DESCRIPTION OF THE TASK ▸
Format the stretch of lines from the one containing "You are a computer-use agent. Screen" through the last line as a numbered list, leaving out any blank lines.

MATERIAL PROVIDED ▸
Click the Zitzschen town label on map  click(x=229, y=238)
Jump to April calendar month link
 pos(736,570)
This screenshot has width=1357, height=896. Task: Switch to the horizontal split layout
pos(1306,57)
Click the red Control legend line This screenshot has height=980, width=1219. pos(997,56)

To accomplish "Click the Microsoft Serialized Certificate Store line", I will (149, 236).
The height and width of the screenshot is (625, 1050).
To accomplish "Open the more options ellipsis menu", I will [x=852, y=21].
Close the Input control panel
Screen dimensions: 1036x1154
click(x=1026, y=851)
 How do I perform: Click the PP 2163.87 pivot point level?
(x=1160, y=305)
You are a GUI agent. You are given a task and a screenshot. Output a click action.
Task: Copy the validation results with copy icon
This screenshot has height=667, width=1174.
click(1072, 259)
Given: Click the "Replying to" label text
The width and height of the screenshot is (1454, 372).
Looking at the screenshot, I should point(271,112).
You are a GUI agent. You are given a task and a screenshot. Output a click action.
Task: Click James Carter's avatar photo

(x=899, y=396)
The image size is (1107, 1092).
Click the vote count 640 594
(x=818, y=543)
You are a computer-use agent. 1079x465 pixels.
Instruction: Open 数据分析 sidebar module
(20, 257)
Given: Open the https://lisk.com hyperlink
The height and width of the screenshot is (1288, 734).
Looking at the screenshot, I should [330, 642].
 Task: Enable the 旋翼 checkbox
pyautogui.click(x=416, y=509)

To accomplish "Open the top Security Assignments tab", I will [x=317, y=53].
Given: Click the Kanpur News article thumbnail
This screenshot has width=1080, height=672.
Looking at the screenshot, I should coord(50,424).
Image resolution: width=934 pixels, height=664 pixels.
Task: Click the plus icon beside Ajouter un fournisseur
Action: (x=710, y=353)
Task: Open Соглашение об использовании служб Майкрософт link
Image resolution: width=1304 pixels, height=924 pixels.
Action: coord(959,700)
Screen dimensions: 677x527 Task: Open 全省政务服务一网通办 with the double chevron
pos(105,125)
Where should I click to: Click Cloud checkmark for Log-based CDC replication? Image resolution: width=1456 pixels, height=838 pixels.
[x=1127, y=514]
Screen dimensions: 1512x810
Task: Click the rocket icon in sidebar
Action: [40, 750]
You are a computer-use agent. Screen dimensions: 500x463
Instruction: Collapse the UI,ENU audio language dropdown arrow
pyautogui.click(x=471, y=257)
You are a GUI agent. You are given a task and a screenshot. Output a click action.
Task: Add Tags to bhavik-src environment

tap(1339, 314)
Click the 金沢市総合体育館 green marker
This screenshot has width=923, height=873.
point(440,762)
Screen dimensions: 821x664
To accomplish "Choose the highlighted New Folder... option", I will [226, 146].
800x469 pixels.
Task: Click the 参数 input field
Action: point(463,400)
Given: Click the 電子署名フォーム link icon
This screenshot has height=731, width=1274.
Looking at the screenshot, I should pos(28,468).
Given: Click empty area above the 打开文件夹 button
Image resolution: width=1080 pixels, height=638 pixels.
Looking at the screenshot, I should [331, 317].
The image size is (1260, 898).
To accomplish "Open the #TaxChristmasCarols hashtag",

COMPLETED EXERCISE ▸
1. You are a computer-use agent. Screen dimensions: 500x463
2. Instruction: Collapse the UI,ENU audio language dropdown arrow
3. pyautogui.click(x=471, y=257)
4. You are a GUI agent. You are given a task and a screenshot. Output a click action.
5. Task: Add Tags to bhavik-src environment
6. tap(1339, 314)
7. Click the 金沢市総合体育館 green marker
8. This screenshot has width=923, height=873.
9. point(440,762)
10. Screen dimensions: 821x664
11. To accomplish "Choose the highlighted New Folder... option", I will [226, 146].
12. 800x469 pixels.
13. Task: Click the 参数 input field
14. Action: point(463,400)
15. Given: Click the 電子署名フォーム link icon
16. This screenshot has height=731, width=1274.
17. Looking at the screenshot, I should pos(28,468).
18. Given: Click empty area above the 打开文件夹 button
19. Image resolution: width=1080 pixels, height=638 pixels.
20. Looking at the screenshot, I should [331, 317].
21. The image size is (1260, 898).
22. To accomplish "Open the #TaxChristmasCarols hashtag",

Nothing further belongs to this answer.